### GIVEN ENTRIES
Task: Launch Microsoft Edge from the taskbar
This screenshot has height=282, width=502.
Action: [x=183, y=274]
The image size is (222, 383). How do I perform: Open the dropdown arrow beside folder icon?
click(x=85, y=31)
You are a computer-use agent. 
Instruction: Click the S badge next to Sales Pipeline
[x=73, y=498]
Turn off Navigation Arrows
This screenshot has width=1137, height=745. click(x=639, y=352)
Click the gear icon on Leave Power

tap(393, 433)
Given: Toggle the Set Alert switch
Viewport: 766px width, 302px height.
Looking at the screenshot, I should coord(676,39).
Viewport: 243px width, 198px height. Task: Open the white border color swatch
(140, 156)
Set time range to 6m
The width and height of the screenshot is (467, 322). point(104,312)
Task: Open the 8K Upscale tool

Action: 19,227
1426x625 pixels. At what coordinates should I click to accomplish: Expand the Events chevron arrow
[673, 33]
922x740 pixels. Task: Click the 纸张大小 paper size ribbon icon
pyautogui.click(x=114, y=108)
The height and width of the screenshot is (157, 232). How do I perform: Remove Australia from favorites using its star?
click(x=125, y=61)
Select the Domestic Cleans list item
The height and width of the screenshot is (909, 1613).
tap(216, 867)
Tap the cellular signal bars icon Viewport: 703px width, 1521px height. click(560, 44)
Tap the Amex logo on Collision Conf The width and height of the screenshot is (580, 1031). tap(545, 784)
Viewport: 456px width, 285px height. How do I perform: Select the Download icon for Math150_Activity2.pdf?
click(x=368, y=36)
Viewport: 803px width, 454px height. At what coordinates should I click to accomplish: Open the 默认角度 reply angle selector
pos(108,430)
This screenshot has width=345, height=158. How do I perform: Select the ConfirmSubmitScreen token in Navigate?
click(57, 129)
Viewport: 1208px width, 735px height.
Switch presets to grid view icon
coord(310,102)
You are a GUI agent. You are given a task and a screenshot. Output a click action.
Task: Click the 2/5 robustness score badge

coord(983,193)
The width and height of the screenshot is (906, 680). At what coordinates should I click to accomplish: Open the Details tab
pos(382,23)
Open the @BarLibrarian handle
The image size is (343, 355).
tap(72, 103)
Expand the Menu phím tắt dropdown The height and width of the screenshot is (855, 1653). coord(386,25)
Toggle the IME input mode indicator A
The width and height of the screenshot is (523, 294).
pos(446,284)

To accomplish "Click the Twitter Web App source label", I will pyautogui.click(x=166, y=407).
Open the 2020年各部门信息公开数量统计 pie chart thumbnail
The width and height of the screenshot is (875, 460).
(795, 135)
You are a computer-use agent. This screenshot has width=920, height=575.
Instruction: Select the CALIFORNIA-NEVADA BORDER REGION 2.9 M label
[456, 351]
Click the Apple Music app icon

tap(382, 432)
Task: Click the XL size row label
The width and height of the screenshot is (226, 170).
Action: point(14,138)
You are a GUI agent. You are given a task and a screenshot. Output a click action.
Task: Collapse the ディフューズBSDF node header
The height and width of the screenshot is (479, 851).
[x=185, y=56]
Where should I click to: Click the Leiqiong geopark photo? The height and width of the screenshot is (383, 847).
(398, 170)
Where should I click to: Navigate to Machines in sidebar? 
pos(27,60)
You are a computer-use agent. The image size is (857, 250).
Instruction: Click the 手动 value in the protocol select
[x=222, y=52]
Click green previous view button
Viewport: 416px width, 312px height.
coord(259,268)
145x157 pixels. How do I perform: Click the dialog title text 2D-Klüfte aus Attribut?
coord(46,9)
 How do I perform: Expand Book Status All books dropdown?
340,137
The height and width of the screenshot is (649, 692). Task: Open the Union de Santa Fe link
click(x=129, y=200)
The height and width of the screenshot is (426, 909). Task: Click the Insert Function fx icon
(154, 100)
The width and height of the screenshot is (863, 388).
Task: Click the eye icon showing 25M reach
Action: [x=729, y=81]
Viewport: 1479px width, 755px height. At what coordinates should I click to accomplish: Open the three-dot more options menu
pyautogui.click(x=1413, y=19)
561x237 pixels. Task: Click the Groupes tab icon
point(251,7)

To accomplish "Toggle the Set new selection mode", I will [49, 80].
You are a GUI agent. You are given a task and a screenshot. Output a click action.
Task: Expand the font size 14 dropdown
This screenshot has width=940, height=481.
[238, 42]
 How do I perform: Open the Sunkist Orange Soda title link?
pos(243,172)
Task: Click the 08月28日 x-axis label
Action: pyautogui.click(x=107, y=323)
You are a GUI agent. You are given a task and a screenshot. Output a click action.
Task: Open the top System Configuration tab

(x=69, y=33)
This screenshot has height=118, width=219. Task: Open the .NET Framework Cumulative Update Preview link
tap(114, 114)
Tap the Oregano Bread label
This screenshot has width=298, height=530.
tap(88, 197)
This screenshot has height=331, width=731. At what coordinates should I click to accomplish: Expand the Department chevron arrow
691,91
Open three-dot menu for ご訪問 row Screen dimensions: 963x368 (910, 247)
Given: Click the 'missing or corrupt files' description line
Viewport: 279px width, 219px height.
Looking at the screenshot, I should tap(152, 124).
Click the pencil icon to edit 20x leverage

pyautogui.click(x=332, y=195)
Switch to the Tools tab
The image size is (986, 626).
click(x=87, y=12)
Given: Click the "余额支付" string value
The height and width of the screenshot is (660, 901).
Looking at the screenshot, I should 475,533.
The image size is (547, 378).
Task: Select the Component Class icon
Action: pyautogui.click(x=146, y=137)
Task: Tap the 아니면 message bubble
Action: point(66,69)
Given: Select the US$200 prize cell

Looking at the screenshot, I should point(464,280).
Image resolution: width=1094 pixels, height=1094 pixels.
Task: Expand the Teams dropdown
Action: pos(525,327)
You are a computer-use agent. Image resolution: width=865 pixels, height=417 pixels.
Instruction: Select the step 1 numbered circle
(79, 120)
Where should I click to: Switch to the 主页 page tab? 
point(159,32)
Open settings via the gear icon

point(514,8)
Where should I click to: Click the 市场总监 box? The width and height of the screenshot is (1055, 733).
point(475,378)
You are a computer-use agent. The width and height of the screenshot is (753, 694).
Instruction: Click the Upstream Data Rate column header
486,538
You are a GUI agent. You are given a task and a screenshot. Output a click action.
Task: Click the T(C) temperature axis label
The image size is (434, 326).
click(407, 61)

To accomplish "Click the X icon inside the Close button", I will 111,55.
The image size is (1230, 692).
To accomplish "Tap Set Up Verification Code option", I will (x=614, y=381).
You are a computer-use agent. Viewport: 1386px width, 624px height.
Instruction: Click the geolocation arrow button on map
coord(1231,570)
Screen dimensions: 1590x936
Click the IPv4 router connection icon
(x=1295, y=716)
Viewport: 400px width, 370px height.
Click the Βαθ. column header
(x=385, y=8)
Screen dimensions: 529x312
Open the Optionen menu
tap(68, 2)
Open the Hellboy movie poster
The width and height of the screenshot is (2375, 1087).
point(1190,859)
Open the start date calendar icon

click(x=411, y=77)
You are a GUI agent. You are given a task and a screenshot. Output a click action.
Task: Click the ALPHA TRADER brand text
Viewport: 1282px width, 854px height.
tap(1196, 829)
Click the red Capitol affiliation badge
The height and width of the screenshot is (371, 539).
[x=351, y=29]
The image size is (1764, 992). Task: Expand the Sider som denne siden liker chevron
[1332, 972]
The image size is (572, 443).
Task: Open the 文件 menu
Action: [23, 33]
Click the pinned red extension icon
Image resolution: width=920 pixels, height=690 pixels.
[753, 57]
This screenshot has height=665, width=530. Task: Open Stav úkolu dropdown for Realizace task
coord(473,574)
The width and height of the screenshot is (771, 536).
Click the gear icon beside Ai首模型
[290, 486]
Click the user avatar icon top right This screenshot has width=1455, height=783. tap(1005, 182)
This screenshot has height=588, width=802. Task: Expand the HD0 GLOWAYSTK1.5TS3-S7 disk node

### WORK REQUIRED
Display each line of the data where "mode" occurs.

### EXERCISE ANSWER
Toggle the IME input mode indicator A
To accomplish "Toggle the Set new selection mode", I will [49, 80].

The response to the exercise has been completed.